Journal Entry: December
Over the last month and a bit, I have made massive progress on implementing my compiler. I went from having a semi-working parser/type checker for my language to having a compiler that can successfully produce assembly/machine code based on a given source file written in my language. While it cannot produce actual .exe files yet, the complex part is done. All that it needs now is some “plumbing” code to connect a few separate systems together, plus a few calls into LLVM and the system linker, and I’ll have a usable .exe file.
This month, I was focused almost entirely on writing code. I wrote code to implement:
- type-based analysis/overloading for operators and functions
- handling indirection and memory accesses in the type system
- modularized name resolution and lexical scoping
- type-checking array indexing, field accesses on record types, other aggregate operations
- encoding and decoding entity names to “mangle” them for later use using a specification that I wrote alongside the encoder/decoder
- LLVM IR generation for functions, global constants, compiler intrinsics and externally-defined functions
- LLVM IR generation for mathematical and logical expressions
- LLVM IR generation for basic control-flow, including loops, if-elif-else, etc.
- LLVM IR generation for memory/aggregate operations, and code that correctly moves data in/out of memory and registers accordingly
- LLVM IR generation to detect some run-time errors, i.e integer overflow, trying to access out-of-bounds array indices, etc.
- A runtime library that can be linked with the generated code to properly set up the environment for my language, and ensure that it interacts with the OS/libc properly
With all of that, I’m currently in the middle of February schedule-wise for all the code.
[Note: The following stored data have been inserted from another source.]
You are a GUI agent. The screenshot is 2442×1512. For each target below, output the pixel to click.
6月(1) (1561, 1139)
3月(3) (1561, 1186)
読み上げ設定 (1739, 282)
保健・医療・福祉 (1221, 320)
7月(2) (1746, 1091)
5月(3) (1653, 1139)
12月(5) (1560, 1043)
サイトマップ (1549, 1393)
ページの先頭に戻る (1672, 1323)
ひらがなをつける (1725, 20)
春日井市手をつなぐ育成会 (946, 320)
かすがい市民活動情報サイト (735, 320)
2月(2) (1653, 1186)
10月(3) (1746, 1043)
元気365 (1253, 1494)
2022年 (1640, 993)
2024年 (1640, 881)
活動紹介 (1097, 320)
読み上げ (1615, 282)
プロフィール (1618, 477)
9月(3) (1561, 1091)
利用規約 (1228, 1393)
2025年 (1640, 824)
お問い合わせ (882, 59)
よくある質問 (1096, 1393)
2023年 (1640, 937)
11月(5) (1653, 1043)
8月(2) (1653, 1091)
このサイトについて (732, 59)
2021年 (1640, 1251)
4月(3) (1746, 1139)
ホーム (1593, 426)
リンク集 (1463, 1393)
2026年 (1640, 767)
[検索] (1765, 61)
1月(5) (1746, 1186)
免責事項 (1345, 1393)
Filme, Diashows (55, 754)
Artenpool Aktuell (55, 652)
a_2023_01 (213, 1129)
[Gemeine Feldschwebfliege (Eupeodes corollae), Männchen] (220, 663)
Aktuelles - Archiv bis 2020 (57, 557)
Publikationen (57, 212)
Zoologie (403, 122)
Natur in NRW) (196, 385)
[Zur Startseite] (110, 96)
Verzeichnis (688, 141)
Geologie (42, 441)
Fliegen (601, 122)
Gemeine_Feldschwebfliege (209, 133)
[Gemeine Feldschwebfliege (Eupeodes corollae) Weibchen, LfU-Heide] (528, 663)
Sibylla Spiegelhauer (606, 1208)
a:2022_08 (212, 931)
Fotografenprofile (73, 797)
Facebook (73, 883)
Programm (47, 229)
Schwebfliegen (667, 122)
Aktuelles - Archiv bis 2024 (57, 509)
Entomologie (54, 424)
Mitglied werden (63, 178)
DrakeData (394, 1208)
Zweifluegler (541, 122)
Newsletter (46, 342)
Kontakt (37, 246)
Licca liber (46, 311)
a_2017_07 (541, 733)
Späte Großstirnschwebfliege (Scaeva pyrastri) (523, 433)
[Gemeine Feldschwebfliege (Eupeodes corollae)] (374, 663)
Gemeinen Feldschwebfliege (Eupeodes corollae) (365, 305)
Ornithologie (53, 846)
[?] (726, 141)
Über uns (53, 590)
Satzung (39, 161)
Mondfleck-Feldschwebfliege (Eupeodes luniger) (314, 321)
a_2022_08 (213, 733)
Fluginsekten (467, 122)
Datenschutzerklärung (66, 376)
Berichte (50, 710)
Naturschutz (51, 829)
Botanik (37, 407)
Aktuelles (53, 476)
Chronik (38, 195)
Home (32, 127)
Unfortunately, with my near-exclusive focus on code this month, I didn’t get around to writing much of my technical documentation / non-technical “what even is a compiler?” explanations, so I’m slightly behind schedule on that front. I did write some documentation, but it was more documenting what exactly the compiler did rather than how it did it or why (e.g instead of saying “because of A and B we need to do C, and here’s how that plays into the greater whole” the documentation I wrote this month was more of “we do C, here’s the excruciating detail on exactly what we do.” It ended up being more about documenting the assumptions/specifics of exactly how my compiler made certain more open-ended features work (mostly in order to keep them straight in my own head, this stuff is complicated), rather than about how or why.
Most of it was surprisingly straightforward (note that I mean most, there were some difficult problems that snuck in where I really didn’t expect them), and I would consider myself easily on-track for completion. The compiler currently implements a usable C-like subset of the language, with all of the core features that I expected to be able to finish by March done. All I really need to focus on in the coming months is refining that writing, documenting the darker corners of the compiler’s codebase, and writing a ton of tests to iron out the hundreds of obscure bugs/oversights I assume are hiding in the new parts of the compiler.
From this entire process, I’ve learned a huge amount on what actually goes into creating a usable compiler. I’ve learned about the more obscure jobs that a compiler needs to perform, and I’ve learned that there exist much better ways of doing those jobs than the way I did them (unfortunately I only realized this after-the-fact, and I’m not exactly itching to rewrite a few thousand lines of code to make it easier to maintain or to make it perform better). I’ve also learned a lot about all the thought that needs to go into formalizing semantics ahead-of-time, instead of just figuring it out as I got to it: figuring out what needs to happen before-hand and writing code to do that afterwards is much easier than writing a bunch of code, realizing that the original assumptions were wrong, and trying to fix those assumptions while breaking the least amount of other code.